• **SHORT TASK 1**
Retype the records from their first line up to and including the line that contains "point(2121,868)".
• **SHORT TASK 2**
Write what comes next in the piece on Army logistics, starting after its final sentence.

• **SOURCE DOCUMENT**
******************************

What the Army Needs to Win the Logistics Battle

by Sheila R. Ronis

When the United States deploys military forces to fight, to make peace, to keep peace, to provide humanitarian assistance in a famine or flood, it also sends along a community that provides logistics support to those war fighters.

Retired Army Lt. Gen. William G. Pagonis wrote, “running logistics for the (first) Gulf War has been compared to transporting the entire population of Alaska, along with their personal belongings, to the other side of the world, on short notice. It has been likened to relocating the city of Richmond, Va. ... Armies eat. ... Armies drive. ... Armies are a constellation of needs...”

In the first Gulf War, we needed to send mountains of materials, because we did not know precisely what we needed. Commanders anticipated the worst and ordered accordingly. It certainly was not a lean or efficient way to go, but it was effective. In fact, the technology and tools we take for granted today did not exist. Today, we have the information technology tools to provide most things “just-in-time.”

The process of planning and executing the plans to move entire “cities” of war fighters is not easy.

******************************

• **ENTRIES PROVIDED**
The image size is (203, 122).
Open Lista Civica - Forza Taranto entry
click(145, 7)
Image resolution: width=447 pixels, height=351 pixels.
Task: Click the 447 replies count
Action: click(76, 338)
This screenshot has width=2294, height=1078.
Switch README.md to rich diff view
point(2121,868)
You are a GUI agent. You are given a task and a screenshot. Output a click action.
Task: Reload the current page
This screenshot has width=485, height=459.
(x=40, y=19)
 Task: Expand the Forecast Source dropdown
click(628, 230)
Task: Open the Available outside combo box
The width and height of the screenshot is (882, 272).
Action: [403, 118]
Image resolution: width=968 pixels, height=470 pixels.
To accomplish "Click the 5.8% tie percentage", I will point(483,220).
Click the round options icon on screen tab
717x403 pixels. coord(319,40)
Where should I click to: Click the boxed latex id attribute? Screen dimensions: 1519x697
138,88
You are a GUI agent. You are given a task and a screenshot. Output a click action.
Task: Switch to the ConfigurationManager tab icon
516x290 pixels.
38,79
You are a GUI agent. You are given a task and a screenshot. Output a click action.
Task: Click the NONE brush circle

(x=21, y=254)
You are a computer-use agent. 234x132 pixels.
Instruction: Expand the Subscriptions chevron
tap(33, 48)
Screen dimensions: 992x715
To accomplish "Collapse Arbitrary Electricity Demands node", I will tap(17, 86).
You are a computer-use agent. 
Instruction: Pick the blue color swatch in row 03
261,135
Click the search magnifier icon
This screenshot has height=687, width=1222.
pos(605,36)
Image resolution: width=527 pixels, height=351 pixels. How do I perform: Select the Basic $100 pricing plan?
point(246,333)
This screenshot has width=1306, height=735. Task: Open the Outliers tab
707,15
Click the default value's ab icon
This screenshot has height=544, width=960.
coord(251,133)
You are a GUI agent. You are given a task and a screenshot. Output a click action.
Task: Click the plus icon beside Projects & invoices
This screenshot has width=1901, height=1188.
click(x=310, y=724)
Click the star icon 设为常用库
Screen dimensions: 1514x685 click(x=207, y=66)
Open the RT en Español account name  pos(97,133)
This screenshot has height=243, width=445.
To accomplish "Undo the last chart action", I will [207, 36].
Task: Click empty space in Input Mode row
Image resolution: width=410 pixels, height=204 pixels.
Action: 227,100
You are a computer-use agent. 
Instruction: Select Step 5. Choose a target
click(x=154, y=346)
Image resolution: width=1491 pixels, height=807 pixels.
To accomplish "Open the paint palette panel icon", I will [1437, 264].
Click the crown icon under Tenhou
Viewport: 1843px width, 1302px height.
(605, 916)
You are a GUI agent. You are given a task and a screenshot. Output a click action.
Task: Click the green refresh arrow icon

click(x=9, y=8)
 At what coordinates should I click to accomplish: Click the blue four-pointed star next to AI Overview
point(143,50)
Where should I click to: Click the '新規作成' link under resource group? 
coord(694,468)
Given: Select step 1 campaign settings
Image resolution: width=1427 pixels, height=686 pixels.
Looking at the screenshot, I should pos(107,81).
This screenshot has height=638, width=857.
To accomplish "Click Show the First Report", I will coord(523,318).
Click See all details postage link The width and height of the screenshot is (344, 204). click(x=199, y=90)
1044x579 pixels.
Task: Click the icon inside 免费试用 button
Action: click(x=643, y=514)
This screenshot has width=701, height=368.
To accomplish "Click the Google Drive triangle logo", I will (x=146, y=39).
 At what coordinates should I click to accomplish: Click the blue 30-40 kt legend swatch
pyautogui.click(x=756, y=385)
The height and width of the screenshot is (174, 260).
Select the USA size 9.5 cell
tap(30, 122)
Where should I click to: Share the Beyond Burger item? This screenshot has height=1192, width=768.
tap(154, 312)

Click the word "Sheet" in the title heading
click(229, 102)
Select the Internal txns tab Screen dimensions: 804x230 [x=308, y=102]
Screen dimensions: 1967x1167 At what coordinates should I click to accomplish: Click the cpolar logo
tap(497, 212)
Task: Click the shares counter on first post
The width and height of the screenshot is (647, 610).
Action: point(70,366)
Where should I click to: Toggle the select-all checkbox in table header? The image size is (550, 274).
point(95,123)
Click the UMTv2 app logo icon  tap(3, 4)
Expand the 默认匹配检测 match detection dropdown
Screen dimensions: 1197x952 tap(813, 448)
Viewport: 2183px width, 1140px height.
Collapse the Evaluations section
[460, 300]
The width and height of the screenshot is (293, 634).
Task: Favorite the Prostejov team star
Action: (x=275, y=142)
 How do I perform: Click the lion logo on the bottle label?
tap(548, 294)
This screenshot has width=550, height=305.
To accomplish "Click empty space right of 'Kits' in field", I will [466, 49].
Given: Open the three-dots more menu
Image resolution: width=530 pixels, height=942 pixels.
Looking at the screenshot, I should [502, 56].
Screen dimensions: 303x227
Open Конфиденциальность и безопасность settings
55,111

******************************

• **ANSWER 1**
The image size is (203, 122).
Open Lista Civica - Forza Taranto entry
click(145, 7)
Image resolution: width=447 pixels, height=351 pixels.
Task: Click the 447 replies count
Action: click(76, 338)
This screenshot has width=2294, height=1078.
Switch README.md to rich diff view
point(2121,868)

• **ANSWER 2**
The following technologies are examples of revolutionary thinking that can help the Army’s ability to respond to crises while ensuring its forces get the logistics support they need.

Fast Sealift
Today, it takes weeks and months to move troops and their equipment from one place to another. It can take many months to respond to a crisis. Part of the solution to the Army’s need for a lighter, more rapidly deployable force to the conflict or crisis in an intra-theater environment is the development and utilization of the Theater Support Vessel.

The TSV delivers complete packages of “ready-to-fight” combat units with their equipment.

Countries try to limit port access for landing early in a conflict. The TSV can unload cargo in just 15 feet of water. It can go 4,700 nautical miles at 40 knots with a light load. That’s about four times faster than current vessels. It does not need the extensive port infrastructure, it brings its own roll-on/ roll-off capability and its own ramp. Regular vessels that need large ports are vulnerable to the kinds of asymmetric attacks that terrorists favor. The TSV reduces the effectiveness of those threats. The vessel has briefing rooms, giving troops the capability of receiving briefings on their way to combat. Additionally, the TSV has on-board command, control, communications, computers, intelligence, surveillance and reconnaissance that allows enroute mission planning and rehearsal.

Twelve vessels could move a brigade of about 3,600 troops and their equipment.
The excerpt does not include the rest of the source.